WRITTEN EXERCISE: Starting at the beginning of the records and going on through the line with "(x=1353, y=37)", swap "chart" for "graph" and write those lines out again with nothing else changed. Leave the pictures out of your answer.

## Begin SOURCE DATA

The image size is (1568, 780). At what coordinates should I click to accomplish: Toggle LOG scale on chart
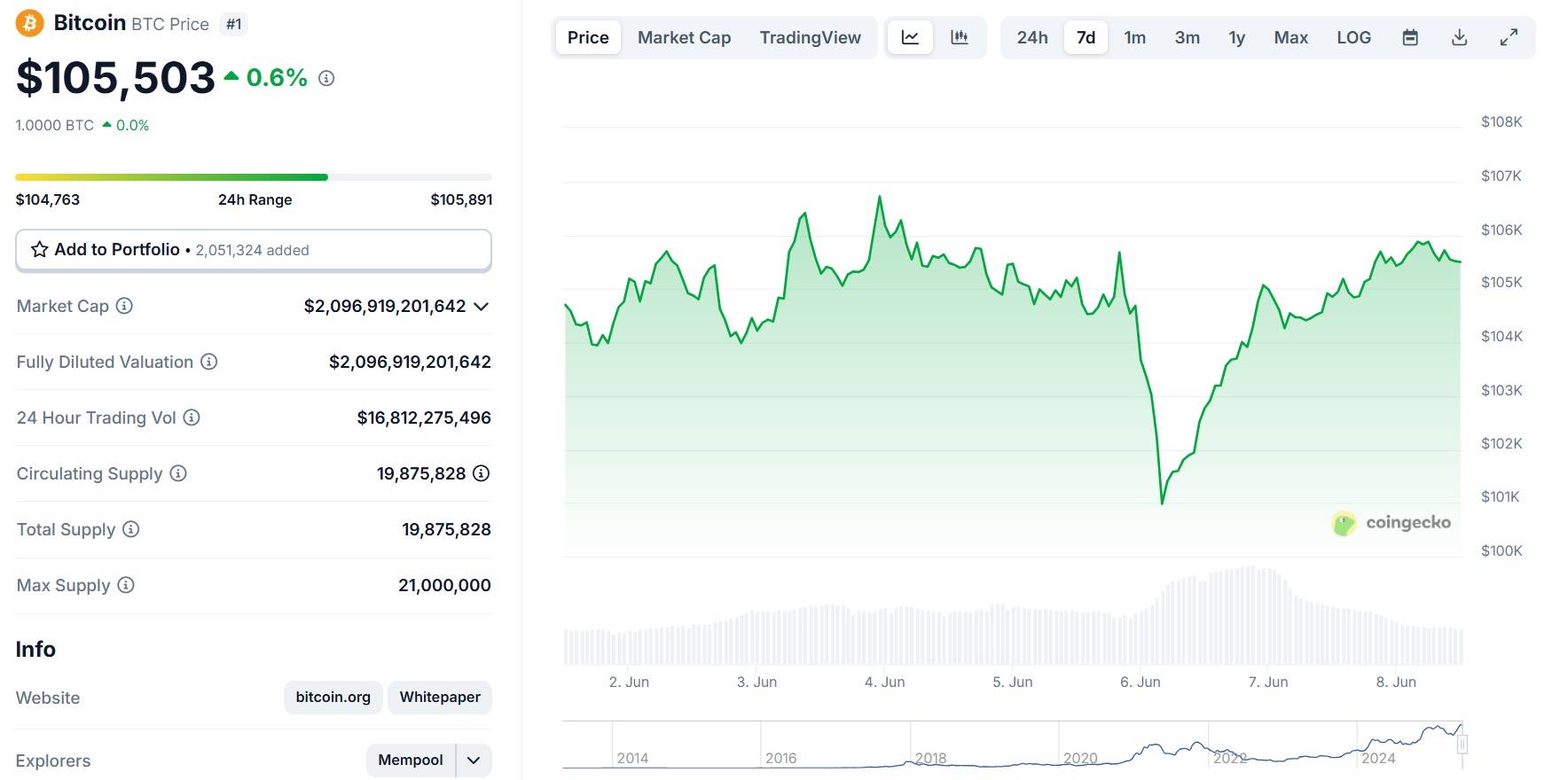(x=1353, y=37)
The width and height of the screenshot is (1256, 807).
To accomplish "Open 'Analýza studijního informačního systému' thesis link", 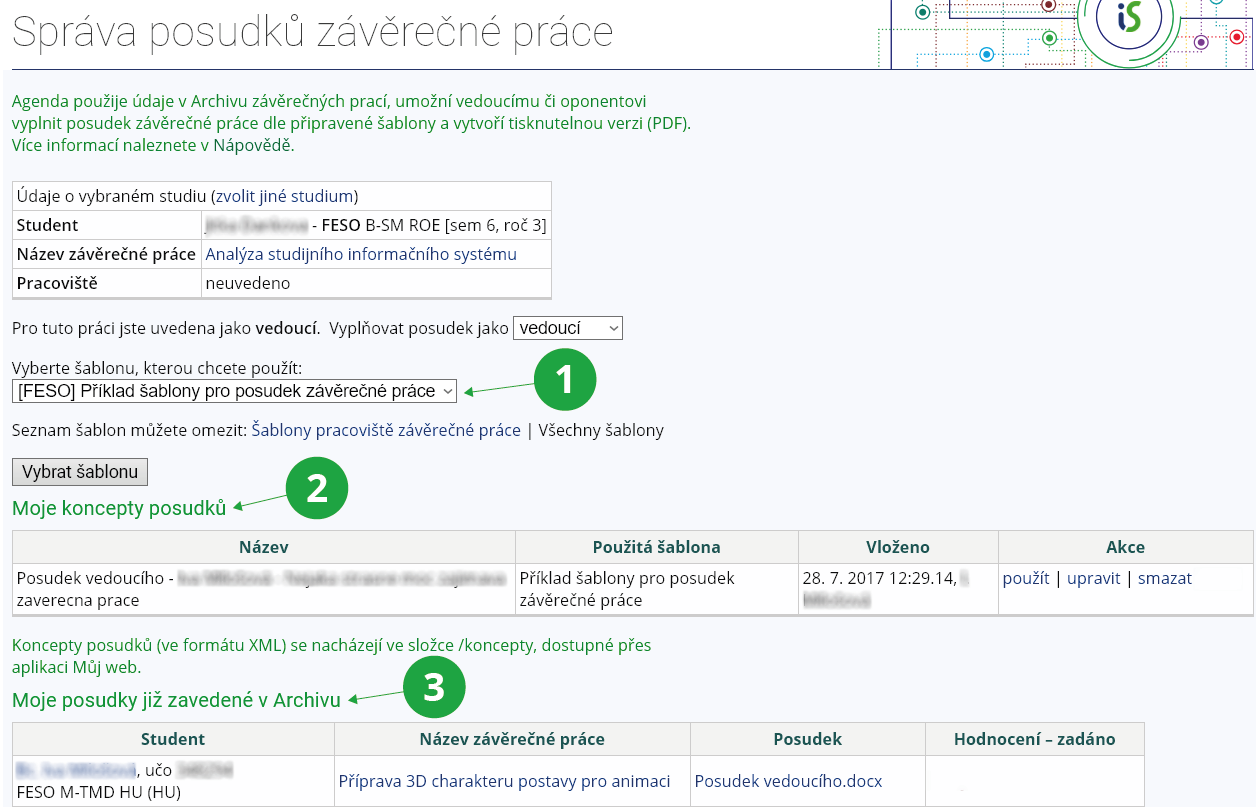I will click(361, 254).
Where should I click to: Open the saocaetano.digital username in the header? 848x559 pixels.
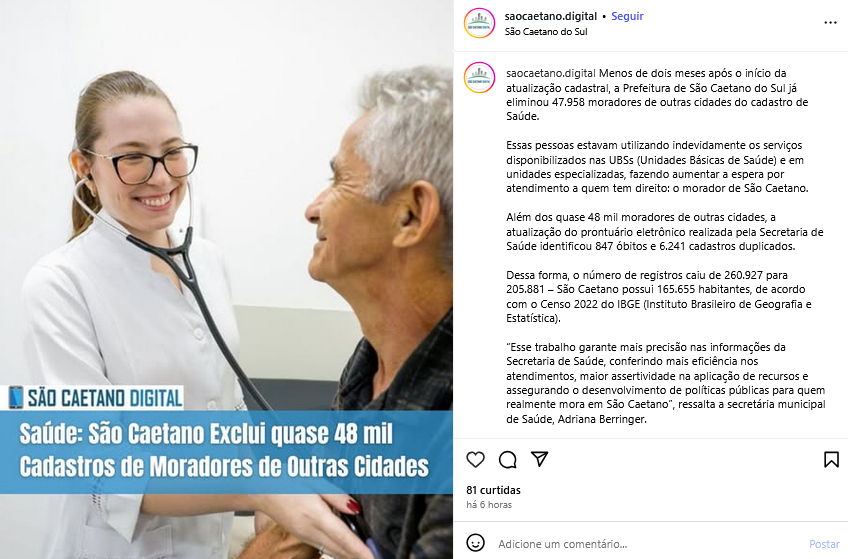coord(551,16)
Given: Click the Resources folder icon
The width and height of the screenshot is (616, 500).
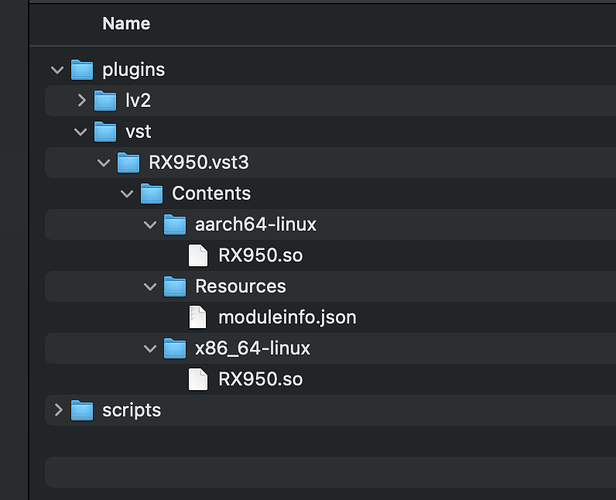Looking at the screenshot, I should pyautogui.click(x=174, y=286).
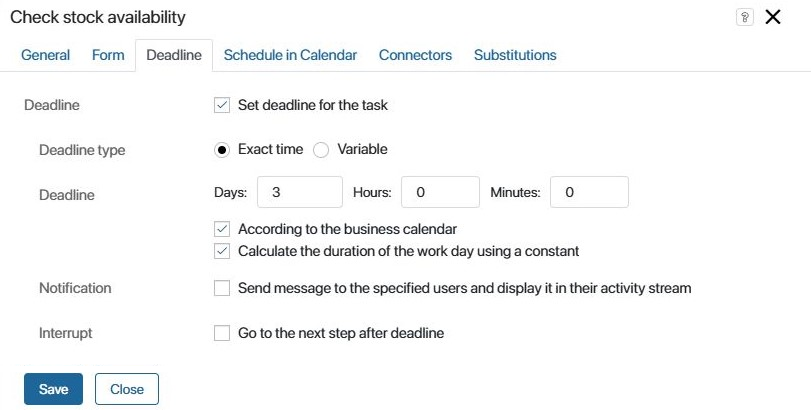
Task: Click the Close button at bottom
Action: (127, 389)
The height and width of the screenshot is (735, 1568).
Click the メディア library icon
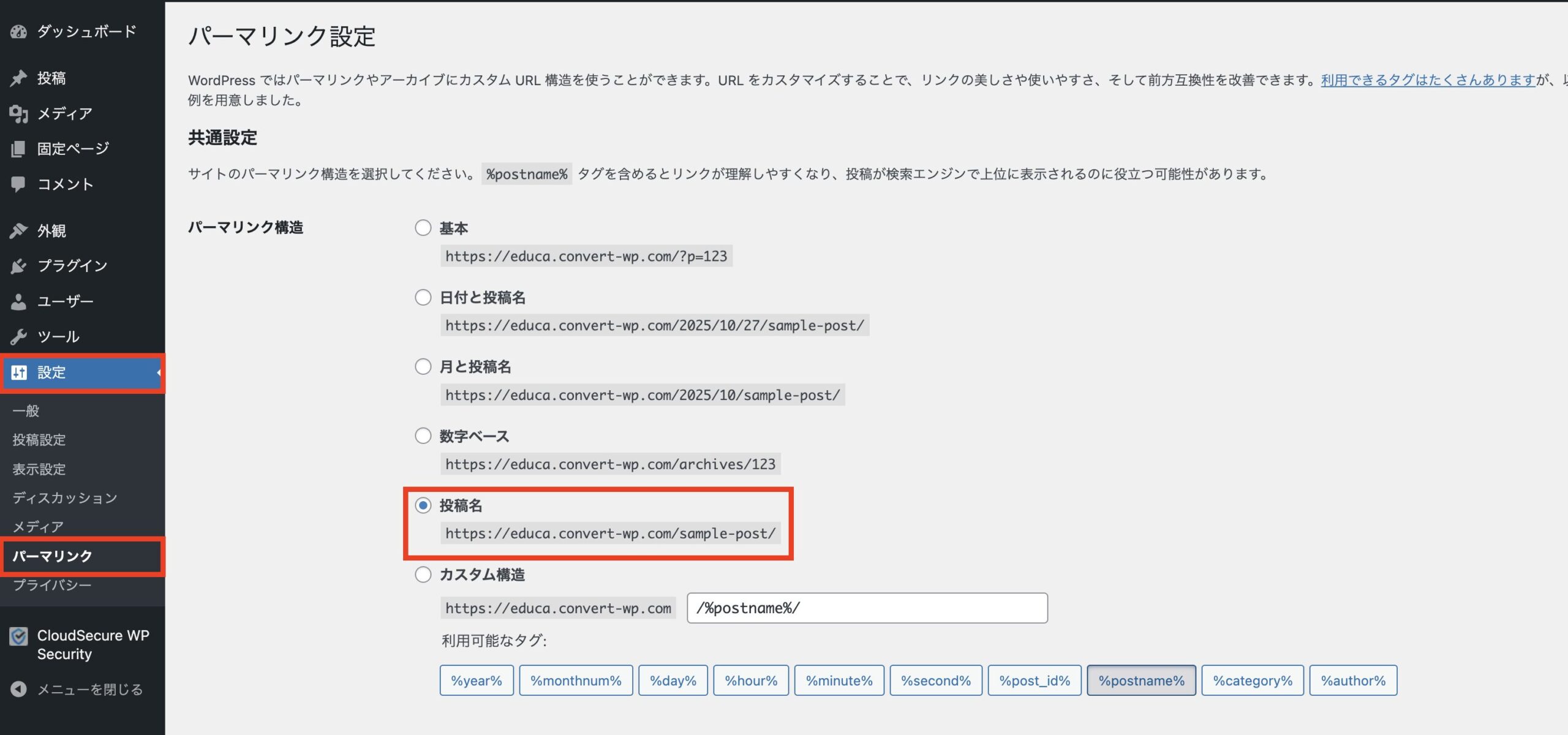click(x=18, y=114)
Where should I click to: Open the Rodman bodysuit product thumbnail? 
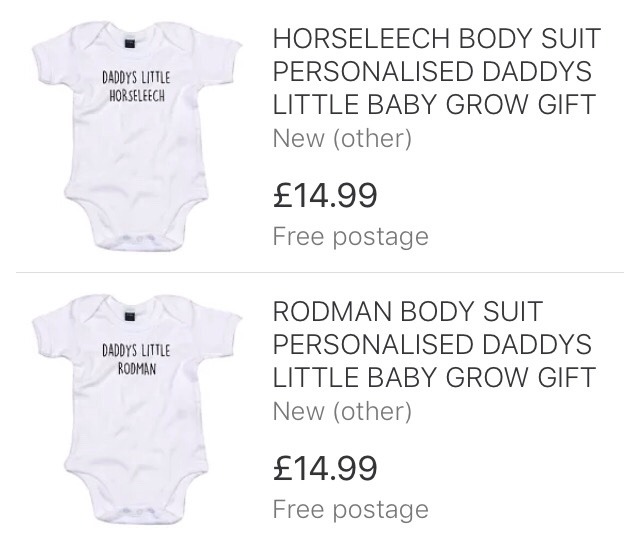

## End SOURCE DATA

SOLUTION TO THIS EXERCISE:
The image size is (1568, 780). At what coordinates should I click to accomplish: Toggle LOG scale on graph
(x=1353, y=37)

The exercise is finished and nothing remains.